For every line of the material below, check for the string "avatar" and return the line if it is there.

▶ LISTED RECORDS:
((

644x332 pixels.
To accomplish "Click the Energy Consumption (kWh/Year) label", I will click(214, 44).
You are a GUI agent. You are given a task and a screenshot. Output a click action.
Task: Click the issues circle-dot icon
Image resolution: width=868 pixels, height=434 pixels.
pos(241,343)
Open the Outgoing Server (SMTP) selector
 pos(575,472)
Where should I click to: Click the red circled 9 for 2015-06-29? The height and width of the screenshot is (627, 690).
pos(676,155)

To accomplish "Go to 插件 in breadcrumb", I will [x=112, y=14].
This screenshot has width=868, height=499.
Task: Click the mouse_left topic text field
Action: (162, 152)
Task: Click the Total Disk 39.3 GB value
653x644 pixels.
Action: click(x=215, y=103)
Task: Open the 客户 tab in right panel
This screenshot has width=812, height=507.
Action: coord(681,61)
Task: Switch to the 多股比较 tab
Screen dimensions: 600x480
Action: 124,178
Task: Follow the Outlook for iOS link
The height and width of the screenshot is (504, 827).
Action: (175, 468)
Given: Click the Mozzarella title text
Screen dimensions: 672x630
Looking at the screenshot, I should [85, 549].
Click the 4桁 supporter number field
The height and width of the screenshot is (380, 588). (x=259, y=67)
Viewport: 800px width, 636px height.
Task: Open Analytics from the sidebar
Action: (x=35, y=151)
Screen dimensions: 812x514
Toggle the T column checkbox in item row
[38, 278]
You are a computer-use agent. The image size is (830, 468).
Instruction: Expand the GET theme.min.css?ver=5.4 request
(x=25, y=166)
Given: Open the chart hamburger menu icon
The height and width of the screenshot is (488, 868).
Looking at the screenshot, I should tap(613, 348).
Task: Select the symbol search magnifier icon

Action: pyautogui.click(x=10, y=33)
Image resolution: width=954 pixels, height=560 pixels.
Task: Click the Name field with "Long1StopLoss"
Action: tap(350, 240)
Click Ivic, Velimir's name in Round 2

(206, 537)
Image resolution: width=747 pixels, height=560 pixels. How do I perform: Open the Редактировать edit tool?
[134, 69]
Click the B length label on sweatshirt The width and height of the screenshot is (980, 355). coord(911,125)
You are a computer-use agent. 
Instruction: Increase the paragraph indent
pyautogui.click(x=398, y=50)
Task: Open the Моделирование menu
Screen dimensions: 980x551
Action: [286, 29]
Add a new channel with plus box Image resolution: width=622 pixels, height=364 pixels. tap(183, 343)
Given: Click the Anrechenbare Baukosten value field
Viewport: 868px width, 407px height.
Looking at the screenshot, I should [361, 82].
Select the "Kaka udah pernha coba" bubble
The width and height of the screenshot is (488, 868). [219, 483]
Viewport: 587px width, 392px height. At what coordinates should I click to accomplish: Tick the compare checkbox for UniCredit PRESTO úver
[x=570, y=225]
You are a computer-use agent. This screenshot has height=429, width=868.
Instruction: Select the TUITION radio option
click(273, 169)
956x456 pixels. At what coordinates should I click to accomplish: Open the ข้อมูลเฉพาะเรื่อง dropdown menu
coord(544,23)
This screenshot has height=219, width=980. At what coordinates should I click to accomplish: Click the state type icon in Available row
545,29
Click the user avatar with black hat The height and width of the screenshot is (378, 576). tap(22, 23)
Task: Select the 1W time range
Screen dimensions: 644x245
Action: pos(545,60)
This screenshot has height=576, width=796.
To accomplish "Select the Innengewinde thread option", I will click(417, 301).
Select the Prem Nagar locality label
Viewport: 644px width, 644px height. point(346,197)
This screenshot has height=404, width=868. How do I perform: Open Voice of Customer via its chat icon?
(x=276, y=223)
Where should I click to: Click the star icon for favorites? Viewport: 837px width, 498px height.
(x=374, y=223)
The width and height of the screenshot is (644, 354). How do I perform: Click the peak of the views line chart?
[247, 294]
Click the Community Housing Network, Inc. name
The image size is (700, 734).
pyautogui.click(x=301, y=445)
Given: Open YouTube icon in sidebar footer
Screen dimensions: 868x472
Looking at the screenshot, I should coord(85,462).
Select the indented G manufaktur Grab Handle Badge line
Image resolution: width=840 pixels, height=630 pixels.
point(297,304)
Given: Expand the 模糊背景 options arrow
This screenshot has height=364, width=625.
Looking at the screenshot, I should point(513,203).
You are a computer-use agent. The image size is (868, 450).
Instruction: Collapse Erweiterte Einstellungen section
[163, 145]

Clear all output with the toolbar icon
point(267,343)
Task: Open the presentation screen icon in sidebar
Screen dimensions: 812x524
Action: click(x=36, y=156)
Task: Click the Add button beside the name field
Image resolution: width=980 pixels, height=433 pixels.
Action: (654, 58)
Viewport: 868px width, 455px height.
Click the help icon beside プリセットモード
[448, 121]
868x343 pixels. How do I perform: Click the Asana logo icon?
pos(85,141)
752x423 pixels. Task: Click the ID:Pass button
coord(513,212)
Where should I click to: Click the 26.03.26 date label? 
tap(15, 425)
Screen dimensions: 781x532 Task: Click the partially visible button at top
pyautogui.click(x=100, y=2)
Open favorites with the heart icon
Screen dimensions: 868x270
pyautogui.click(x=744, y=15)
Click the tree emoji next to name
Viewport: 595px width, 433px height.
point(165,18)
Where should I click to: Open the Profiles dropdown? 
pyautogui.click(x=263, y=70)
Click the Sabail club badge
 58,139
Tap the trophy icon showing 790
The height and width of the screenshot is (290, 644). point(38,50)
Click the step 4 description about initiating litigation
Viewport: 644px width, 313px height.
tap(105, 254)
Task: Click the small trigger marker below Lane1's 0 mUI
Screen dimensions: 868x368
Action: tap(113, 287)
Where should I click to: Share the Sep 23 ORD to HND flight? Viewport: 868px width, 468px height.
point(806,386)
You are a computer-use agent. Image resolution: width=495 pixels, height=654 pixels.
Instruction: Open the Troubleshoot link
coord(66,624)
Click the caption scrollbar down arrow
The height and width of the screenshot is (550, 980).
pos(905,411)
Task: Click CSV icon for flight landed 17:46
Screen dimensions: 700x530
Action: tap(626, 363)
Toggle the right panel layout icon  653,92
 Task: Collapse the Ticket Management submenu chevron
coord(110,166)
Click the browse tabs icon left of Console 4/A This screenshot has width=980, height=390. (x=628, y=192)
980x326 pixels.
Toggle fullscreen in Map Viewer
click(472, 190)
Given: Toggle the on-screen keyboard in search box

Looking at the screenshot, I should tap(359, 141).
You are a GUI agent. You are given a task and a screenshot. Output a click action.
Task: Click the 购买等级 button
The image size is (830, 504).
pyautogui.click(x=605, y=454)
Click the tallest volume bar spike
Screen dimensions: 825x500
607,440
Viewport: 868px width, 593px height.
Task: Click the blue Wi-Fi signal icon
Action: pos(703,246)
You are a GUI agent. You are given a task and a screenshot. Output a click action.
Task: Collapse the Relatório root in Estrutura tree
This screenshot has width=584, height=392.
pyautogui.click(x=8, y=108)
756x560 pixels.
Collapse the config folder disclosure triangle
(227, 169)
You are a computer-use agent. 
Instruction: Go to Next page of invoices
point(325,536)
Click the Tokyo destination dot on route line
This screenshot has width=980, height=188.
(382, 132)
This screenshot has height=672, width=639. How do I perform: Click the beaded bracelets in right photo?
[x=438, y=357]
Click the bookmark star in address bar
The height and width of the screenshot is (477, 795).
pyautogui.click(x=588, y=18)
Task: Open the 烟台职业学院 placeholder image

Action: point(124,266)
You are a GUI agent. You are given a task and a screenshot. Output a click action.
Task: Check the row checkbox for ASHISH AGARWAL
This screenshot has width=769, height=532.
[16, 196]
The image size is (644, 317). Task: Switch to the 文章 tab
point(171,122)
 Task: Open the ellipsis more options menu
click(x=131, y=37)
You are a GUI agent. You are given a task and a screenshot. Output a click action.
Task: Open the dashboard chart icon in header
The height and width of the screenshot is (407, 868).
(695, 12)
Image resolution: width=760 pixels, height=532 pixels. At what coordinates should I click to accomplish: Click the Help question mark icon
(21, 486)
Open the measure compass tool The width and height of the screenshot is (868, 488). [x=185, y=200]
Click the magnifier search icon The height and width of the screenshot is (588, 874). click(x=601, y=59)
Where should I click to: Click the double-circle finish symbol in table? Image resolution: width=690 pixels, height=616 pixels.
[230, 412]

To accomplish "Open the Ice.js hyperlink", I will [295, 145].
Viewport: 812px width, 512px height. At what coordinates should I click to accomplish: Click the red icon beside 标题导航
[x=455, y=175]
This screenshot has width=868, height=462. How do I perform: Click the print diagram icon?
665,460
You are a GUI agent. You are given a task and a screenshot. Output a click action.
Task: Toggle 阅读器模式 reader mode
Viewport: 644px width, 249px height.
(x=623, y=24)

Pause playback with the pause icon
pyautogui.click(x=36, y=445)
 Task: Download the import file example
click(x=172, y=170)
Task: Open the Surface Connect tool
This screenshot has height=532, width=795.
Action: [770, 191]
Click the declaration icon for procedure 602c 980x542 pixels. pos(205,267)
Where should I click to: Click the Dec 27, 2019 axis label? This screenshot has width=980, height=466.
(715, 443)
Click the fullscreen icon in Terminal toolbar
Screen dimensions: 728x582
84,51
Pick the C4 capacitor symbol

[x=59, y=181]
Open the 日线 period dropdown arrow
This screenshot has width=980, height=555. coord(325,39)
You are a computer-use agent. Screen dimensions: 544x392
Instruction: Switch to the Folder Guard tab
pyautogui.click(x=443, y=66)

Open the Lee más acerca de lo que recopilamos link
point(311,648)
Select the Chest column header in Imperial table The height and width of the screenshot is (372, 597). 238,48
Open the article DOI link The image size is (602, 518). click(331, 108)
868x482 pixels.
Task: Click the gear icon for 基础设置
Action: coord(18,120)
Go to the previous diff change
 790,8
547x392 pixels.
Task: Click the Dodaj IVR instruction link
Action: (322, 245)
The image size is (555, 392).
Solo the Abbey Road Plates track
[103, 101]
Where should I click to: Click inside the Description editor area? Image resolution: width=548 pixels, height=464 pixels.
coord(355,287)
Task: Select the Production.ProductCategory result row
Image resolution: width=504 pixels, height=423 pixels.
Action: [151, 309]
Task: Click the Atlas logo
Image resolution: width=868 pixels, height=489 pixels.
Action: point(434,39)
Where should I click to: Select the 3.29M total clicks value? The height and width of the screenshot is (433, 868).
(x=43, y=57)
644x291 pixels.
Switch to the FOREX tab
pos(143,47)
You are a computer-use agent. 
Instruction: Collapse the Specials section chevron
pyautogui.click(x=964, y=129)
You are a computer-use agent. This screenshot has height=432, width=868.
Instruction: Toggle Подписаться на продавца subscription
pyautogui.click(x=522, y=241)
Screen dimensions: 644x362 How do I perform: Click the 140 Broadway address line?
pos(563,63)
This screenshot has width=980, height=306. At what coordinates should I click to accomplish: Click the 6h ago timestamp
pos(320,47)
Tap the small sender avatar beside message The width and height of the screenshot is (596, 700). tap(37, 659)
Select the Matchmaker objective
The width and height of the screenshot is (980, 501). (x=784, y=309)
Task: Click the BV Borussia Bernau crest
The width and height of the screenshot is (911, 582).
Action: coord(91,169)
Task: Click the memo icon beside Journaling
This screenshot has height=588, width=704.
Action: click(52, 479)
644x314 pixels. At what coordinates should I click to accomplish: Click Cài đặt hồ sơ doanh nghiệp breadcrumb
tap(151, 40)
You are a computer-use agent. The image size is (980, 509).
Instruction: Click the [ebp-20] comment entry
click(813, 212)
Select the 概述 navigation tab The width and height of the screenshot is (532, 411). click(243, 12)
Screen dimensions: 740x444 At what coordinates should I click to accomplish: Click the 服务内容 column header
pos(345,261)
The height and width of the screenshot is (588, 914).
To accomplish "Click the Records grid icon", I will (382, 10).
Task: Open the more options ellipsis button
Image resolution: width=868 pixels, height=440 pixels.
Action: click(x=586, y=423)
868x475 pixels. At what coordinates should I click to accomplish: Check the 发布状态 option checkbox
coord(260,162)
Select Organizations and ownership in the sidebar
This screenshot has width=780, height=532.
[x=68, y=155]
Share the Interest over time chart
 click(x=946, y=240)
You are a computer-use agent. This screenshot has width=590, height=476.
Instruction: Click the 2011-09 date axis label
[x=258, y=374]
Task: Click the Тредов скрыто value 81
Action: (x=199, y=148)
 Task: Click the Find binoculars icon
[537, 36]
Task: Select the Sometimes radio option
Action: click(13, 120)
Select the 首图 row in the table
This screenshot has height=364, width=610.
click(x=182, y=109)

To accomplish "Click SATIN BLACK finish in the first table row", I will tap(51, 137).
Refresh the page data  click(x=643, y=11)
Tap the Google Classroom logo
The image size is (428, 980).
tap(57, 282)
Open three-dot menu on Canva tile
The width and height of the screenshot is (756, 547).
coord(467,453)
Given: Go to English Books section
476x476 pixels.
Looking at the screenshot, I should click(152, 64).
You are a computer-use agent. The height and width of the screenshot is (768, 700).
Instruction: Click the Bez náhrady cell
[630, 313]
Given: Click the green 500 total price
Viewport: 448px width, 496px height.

))

▶ OUTPUT OF THE TASK:
Click the user avatar with black hat The height and width of the screenshot is (378, 576). tap(22, 23)
Tap the small sender avatar beside message The width and height of the screenshot is (596, 700). tap(37, 659)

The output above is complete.